Lebih dari 45% populasi Ethiopia tidak memiliki akses ke listrik, dan bahkan di kota-kota besar, pemadaman listrik sering terjadi.
“Sulit untuk menjelaskan kepada orang-orang yang hidup dalam kegelapan mengapa energi digunakan untuk menambang Bitcoin,” kata seorang analis energi lokal di Addis Ababa, Ethiopia.
Bitcoin yang Semakin Membutuhkan Energi di Afrika
Ethiopia tidak sendirian. Di seluruh Afrika, penambang Bitcoin sedang menarik perhatian oleh sumber daya terbarukan yang melimpah, jaringan yang kurang dimanfaatkan, dan kebijakan pemerintah yang menguntungkan. Negara-negara seperti Kenya, Zimbabwe, dan Republik Demokratik Kongo juga telah melihat minat yang meningkat dari operasi penambangan kripto yang mencari daya yang lebih murah dan arbitrase regulasi.
Tetapi pertanyaan mendasar tetap ada: Siapa yang diuntungkan?
Sementara beberapa berargumen bahwa pendapatan yang dihasilkan dari mengalihkan listrik untuk penambangan Bitcoin akan terbuang sia-sia karena kurangnya infrastruktur transmisi, yang lain berbeda.
Secara teori, kesepakatan penambangan ini menjanjikan pekerjaan, aliran mata uang asing, dan pemanfaatan jaringan yang lebih baik. Namun, dalam praktiknya, para kritikus mengatakan bahwa manfaatnya sering kali mengalir kembali ke perusahaan asing, sementara populasi lokal melihat sedikit perubahan.

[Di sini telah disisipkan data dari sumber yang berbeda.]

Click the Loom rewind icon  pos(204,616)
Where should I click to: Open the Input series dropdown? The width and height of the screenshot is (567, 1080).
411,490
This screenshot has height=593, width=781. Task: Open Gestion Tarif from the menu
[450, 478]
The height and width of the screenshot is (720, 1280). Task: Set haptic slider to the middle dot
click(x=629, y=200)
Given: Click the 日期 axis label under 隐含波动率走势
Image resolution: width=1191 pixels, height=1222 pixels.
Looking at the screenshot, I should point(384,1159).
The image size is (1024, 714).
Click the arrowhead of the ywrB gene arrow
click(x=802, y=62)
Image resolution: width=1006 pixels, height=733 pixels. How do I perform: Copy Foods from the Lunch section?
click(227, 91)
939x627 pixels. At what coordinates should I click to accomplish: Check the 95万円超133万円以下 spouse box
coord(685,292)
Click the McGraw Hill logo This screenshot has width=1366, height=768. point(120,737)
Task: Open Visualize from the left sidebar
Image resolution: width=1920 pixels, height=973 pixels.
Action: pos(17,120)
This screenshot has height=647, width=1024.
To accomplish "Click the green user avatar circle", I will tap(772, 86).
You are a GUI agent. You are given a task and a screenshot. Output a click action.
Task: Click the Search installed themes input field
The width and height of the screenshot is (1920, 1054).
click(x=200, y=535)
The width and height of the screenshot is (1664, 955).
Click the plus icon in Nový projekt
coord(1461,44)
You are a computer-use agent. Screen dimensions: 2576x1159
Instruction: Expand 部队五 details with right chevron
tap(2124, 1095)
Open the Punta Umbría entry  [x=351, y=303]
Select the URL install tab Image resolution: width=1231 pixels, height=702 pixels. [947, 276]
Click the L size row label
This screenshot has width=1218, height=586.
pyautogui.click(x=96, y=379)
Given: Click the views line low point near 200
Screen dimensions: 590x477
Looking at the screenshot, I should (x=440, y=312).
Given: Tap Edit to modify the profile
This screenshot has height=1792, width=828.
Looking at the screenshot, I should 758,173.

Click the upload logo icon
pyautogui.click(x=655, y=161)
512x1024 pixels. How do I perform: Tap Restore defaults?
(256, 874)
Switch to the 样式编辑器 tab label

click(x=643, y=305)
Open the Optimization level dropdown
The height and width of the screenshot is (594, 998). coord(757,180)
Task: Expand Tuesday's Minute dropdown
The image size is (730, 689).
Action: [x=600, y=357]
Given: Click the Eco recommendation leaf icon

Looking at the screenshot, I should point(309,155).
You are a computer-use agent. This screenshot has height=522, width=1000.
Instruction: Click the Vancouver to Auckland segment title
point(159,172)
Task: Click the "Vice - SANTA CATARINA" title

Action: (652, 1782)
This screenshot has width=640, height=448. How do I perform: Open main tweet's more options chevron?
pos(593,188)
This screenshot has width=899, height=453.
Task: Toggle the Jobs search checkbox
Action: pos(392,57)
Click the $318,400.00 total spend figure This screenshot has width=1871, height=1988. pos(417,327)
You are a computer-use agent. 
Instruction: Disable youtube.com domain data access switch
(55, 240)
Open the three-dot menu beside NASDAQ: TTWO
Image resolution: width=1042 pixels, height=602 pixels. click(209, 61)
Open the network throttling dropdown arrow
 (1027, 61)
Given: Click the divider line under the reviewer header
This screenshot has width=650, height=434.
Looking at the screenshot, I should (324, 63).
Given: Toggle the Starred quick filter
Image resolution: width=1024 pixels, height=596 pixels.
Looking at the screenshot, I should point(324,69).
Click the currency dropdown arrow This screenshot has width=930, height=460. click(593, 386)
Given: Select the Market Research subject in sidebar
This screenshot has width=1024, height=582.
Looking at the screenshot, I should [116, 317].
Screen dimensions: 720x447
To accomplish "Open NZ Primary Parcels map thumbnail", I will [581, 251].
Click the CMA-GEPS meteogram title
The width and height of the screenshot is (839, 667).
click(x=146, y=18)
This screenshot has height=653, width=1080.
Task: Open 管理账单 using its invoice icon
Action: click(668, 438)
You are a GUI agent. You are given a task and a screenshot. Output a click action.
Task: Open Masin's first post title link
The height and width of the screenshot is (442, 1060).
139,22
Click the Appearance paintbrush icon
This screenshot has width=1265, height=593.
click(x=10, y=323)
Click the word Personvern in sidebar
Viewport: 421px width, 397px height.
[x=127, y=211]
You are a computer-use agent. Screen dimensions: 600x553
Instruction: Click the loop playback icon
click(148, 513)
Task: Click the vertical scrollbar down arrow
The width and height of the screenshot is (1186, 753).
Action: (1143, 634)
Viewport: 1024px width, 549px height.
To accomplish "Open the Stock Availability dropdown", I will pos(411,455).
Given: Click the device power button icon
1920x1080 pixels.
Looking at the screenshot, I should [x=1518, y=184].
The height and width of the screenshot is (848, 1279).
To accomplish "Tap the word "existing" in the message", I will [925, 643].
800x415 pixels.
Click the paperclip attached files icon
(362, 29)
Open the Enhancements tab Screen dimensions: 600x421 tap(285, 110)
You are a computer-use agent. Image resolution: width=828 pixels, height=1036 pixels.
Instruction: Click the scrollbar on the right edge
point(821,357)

Sebuah studi tahun 2023 oleh Global Energy Monitor menemukan bahwa operasi penambangan kripto di Afrika cenderung memprioritaskan keuntungan daripada pengembangan yang adil. Ini termasuk mengamankan pasokan listrik jangka panjang dengan tarif preferensial, sering kali dalam kesepakatan yang tidak transparan dengan utilitas milik negara.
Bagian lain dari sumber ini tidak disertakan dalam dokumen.